Results and Discussion : The result showed that rootstocks had a significant effect on growth indexes. Cucumber was grafted on cucurbita moschata L. rootstock had the highest stem length and leaf numbers, while, the lowest values of plant height, leaf area, leaf number and yield were recorded with grafted plant on melon rootstock. Fruit numbers were significantly influenced by rootstock. The highest fruit number per plant was observed in cucumber plants that were grafted on cucurbita moschata rootstock. The results of the study showed that cucumber grafting on suitable rootstocks had positive effects on the yield. But rootstock had no significant effects on fruit quality like flesh firmness and total soluble solid. The Soluble solid content of fruit was reported to decrease in tomato, cucumber and eggplant due to grafting. chlorophyll content of leaf showed significantly different between grafted and non-grafted plants. The highest amount of leaf area was obtained from non-grafted plants. Grafting methods had no significant difference in growth, yield and fruit quality. Nitrogen and potassium leaf contents of grafted cucumber and ungrafted plants had no significant difference. The interaction between rootstocks and grafting method had no significant effect on yield and the other growth indexes.

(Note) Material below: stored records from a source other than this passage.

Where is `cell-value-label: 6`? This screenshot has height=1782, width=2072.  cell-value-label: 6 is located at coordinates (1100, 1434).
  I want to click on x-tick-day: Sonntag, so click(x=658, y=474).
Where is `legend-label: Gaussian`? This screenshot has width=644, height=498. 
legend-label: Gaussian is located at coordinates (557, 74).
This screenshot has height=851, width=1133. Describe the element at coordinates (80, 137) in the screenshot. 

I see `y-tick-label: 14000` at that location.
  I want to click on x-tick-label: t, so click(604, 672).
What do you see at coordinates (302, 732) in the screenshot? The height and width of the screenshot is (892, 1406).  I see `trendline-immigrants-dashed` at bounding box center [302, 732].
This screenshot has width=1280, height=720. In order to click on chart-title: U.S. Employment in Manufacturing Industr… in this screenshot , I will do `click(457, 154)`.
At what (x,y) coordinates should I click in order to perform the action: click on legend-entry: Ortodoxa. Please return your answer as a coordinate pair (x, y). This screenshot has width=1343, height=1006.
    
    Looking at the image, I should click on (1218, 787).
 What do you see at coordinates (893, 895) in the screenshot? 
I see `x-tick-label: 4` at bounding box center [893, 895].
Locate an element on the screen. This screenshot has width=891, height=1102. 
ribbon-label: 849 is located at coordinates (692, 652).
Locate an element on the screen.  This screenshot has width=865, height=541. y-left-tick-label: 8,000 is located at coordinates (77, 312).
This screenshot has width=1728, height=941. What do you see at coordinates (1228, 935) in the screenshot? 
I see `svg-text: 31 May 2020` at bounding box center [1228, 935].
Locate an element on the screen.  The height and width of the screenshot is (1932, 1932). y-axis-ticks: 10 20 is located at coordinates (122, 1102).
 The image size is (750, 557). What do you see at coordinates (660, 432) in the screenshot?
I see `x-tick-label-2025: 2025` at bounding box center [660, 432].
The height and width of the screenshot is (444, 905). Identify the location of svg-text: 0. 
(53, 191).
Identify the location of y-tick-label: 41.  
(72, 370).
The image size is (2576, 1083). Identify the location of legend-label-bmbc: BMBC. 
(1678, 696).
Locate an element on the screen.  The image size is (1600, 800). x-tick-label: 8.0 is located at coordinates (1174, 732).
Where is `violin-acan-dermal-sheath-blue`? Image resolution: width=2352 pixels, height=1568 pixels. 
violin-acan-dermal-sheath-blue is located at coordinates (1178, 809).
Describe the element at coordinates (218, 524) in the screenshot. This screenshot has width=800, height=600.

Conclusion: Our findings showed that vegetative growth and yield of cucumber were affected by grafting. On the basis of these results, Cucurbita moschata rootstock had the highest effect on growth and yield of cucumber. It may also be concluded that the grafting method had relatively same growth response. Although the cost of a grafted seedling is surely one of the main concerns of growers, especially since grafted seedling costs from three to five times more than non-grafted seedling. However, investigation proved that, on-farm grafted cucumber transplant production can be successful and the results indicate that grafting of cucumber onto cucurbit rootstocks can increase on-farm net returns due to improve growth and yield.